Everything snaps back into focus. The pain is excruciating, but a surge of adrenaline pushes it from his mind. The clattering resolves itself into automatic gunfire, spraying the trees and sending pine needles to drift lazily down around him.
“Jon!” Ryan yells again as he darts between the trees trying to avoid the hail of bullets. The big man slides up next to him and scoops him up, throwing him over a shoulder like he weighs little more than a sack of potatoes.
Weaving through the trees, they manage to make it to a small ravine that offers them some protection from the storm of bullets. The Professor is already there looking worse than Jon feels, his face a ghastly shade of pale with a hint of green around the edges. His leg stretched out before him is bent at an awkward angle, and his breath is coming in short gasps. Ryan sets Jon down, eliciting a small gasp as his foot comes into contact with the pine needle-strewn ground.
Seeing that their targets are out of sight, the men who have been firing at them let off their triggers, leaving a silence
soon filled with a woman’s voice amplified by a PA system.
“The campus is under quarantine. If you attempt to trespass again you will be shot on sight. This has been your warning.”
As the voice clicks off, Ryan pokes his head over the edge of the ravine before muttering, “Some warning.” But at least as he slowly rises into a crouch and then to completely standing, no more bullets are sent his way. He sees movement up on the ridge and ducks behind the nearest tree, not interested in taking any chances. The patrol on the ridge must see his large mass ducking for cover, because after a brief lull the men can hear laughter, and the woman with the bullhorn clicks back on.
“Silly kids, run along home now. If we’d been trying to hit you, you’d be dead.” Her voice has a chuckle in it, like shooting at them had all been a big joke.
Ryan walks slowly back into the gully, testing the truth of her statement by providing his broad back as a target. Jon has managed to roll over onto his stomach and push himself up to a kneeling position. He can already tell that his left knee and ankle are going to swell up to the size of melons if he stays still any longer, yet putting even the slightest weight on that leg sends a stab of pain through his ankle.

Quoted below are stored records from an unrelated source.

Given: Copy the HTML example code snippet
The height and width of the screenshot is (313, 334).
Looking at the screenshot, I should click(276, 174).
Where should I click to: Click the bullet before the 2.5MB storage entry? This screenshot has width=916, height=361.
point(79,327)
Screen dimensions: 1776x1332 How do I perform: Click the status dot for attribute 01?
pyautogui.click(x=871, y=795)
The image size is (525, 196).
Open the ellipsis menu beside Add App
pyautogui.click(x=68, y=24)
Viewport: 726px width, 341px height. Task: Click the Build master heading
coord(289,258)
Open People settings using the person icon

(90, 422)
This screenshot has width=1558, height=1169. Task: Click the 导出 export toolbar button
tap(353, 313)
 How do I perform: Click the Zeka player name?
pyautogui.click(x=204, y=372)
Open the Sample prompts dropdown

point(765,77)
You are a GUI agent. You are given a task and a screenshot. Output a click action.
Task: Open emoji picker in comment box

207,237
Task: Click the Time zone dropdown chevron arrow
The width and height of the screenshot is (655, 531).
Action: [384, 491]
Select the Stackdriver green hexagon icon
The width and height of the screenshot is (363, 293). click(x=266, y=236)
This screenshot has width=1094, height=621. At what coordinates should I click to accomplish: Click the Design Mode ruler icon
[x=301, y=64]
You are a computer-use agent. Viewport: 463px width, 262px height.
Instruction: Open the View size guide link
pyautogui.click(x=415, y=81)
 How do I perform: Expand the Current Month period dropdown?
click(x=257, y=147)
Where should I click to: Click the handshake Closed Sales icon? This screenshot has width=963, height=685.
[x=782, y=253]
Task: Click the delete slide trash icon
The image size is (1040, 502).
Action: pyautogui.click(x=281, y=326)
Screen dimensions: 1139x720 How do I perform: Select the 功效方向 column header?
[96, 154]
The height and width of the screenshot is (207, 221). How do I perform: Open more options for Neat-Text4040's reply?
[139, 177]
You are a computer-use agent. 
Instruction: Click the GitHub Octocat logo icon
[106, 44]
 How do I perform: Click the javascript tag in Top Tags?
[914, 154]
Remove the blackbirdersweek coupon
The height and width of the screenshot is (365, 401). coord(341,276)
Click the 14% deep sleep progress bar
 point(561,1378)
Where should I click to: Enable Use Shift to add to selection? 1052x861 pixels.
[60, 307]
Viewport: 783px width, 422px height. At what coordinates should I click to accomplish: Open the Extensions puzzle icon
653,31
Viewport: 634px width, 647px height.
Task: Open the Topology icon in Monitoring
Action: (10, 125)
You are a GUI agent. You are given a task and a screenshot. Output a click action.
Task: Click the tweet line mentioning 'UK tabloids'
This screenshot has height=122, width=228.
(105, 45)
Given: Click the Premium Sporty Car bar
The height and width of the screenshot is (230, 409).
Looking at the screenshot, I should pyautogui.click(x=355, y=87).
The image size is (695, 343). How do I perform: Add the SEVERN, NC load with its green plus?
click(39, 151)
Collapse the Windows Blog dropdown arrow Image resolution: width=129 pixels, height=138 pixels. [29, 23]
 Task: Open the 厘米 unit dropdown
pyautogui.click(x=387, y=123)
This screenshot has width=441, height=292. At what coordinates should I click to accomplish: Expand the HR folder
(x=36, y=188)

Jon pushes himself upwards, grimacing as his left foot brushes the ground, but he is able to claw his way up the bark of a nearby pine until he is standing. His breath is coming in tiny gasps as he sways slightly to the erratic rhythm of his heart, but one look at The Professor and he feels practically great in comparison. His skin is pallid, and if it weren’t for the almost imperceptible rise of his chest, he wouldn’t look like he is breathing.
“You’d better carry him,” Jon says, nodding towards the form of The Professor. When Ryan, who appears relatively unscathed by their recent tumble down a small cliff, looks questioningly at him, he shrugs. “I’ll be fine, just have to walk it off.”